Fifi, Mama and Mr. Ghoul don’t look at each other.

Mr. Ghoul picks some grass and puts it to Podo’s mouth, hoping he will take it.

Jonathan remains in a frenzy, and his foot hurts.

Everyone wants to go somewhere, but nobody knows where.

Mama comes around to the other side of Podo’s body. She rests
a hand on his belly. His eyes are hard and flat like buttons on a Visitor’s coat.

The new one climbs up Mama and Bootie stares and touches the body, and Burke does not come near.

Mama keeps a hand on Podo’s belly.

Jonathan charges once more.

The body is removed at night with a forklift.

The annual electrocardiogram and serial blood pressure had shown moderate amounts of interstitial myocardial fibrosis. It is registered as sudden cardiac arrest. That day’s video is reviewed and a short paper is prepared, with a focus on IMF among captive chimpanzees.

In the morning they go to the greybald tree and smell the ground.

Jonathan will not go near it. He had nightmares in his bedroom.

They do not greet each other.

Mama plays with the new one.

Fifi eats.

Magda wants something.

Mr. Ghoul has a feeling in his throat.

He sits at the foot of the greybald tree.

He spends most of his days there.

He looks at nothing and everything and the everything amounts to nothing but a tree is a tree is a tree. He thinks and sees pictures.

He does this for twenty-nine days.

When Mr. Ghoul was smaller, Dave took him for drives to the forest in a van.

Dave had put a string around his neck as if he needed to be held back and they stepped into the woods, Mr. Ghoul’s first time feeling dirt and branches underfoot.

He was terrified and excited and wanted to be carried by Dave but Dave said

You’re too heavy.

Dave brought the keyboard and Mr. Ghoul tapped on pictures and he squirted white on his leg.

That tree.

That tree.

A stick was a baby tree, a leaf a baby tree, a coloured leaf a flower.

Mr. Ghoul felt shy with everything at first because it was different from the slides and movies and different from the pictures of pictures he tapped on.

A heron flew over and Mr. Ghoul chased it then ran to the pictures that said

That airplane.

He wanted to climb things but felt especially shy near trees.

Mr. Ghoul was at that point twelve years old.

He knew candles and numbers and could remember a random pattern of numbers on a screen and tap them, 5,8,1,9,4,3,11,14, faster than a thirty-five-year-old International Master of chess.
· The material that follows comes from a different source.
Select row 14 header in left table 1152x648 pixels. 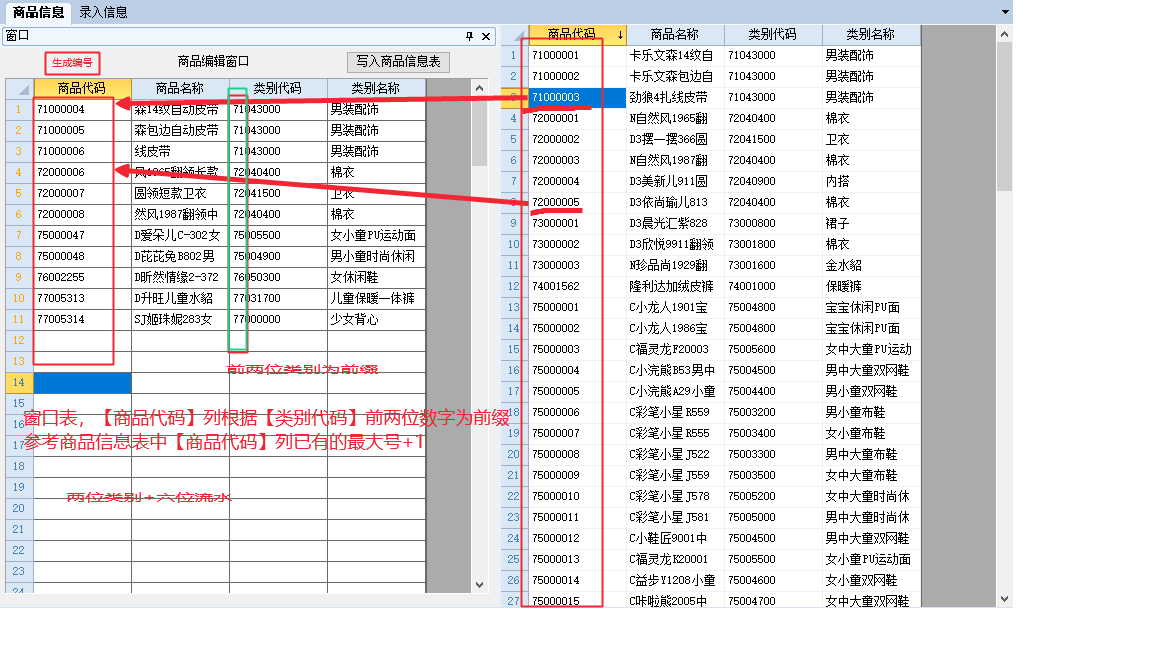(x=18, y=382)
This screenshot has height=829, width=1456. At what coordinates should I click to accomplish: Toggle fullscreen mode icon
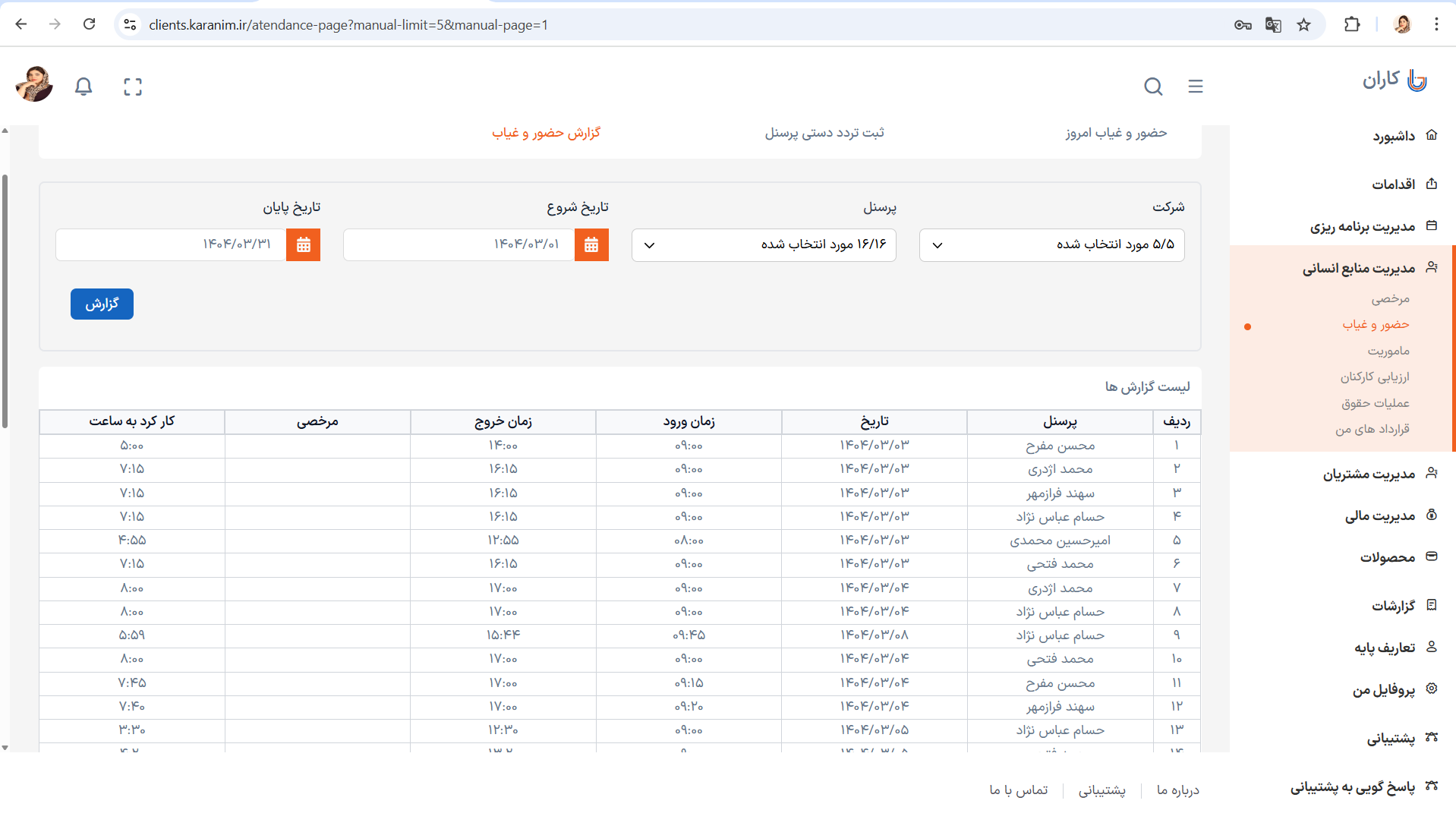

And the International Master of chess was sitting on the forest floor asking Ghoul to put it all in a sentence, how many leaves was he holding in his hand.

Dave looked hard at Ghoul and Dave was thinking about time.

This was part of the paper he submitted to Science:

Chimpanzee Mama (MA) was eating cereal and Chimpanzee Ghoul (GL) approached wearing a backpack. GL showed signs of intense interest in MA’s bowl of cereal.

Observers Margaret Jones and Timothy Spence recorded the following interaction:

GL motions towards cereal, making food grunts and panting.

Dr. David Kennedy (DK) (speaking): Don’t eat Mama’s cereal Ghoul. Don’t touch it. She’ll get mad.

GL observed tapping on lexigram for cereal, repeatedly.

DK (speaking): That’s Mama’s cereal. Here. How about we make a deal. You show Mama your backpack. If you let Mama wear your backpack, I’ll … Mama and I will let you have some of her cereal.

GL is observed removing his backpack. MA leaves her bowl of cereal on the floor. GL eats cereal. MA wears the backpack.

GL is later observed sitting with the keyboard by himself, tapping on lexigrams:

Cereal.

Ghoul eat cereal.

Nut.

We submit that the interaction not only shows proficiency in the use of a visual-graphic-aided language system (lexigrams), but also in comprehension of spoken English and of complex, conditional sentences:
“If you let Mama wear your backpack, I’ll … Mama and I will let you have some of her cereal.”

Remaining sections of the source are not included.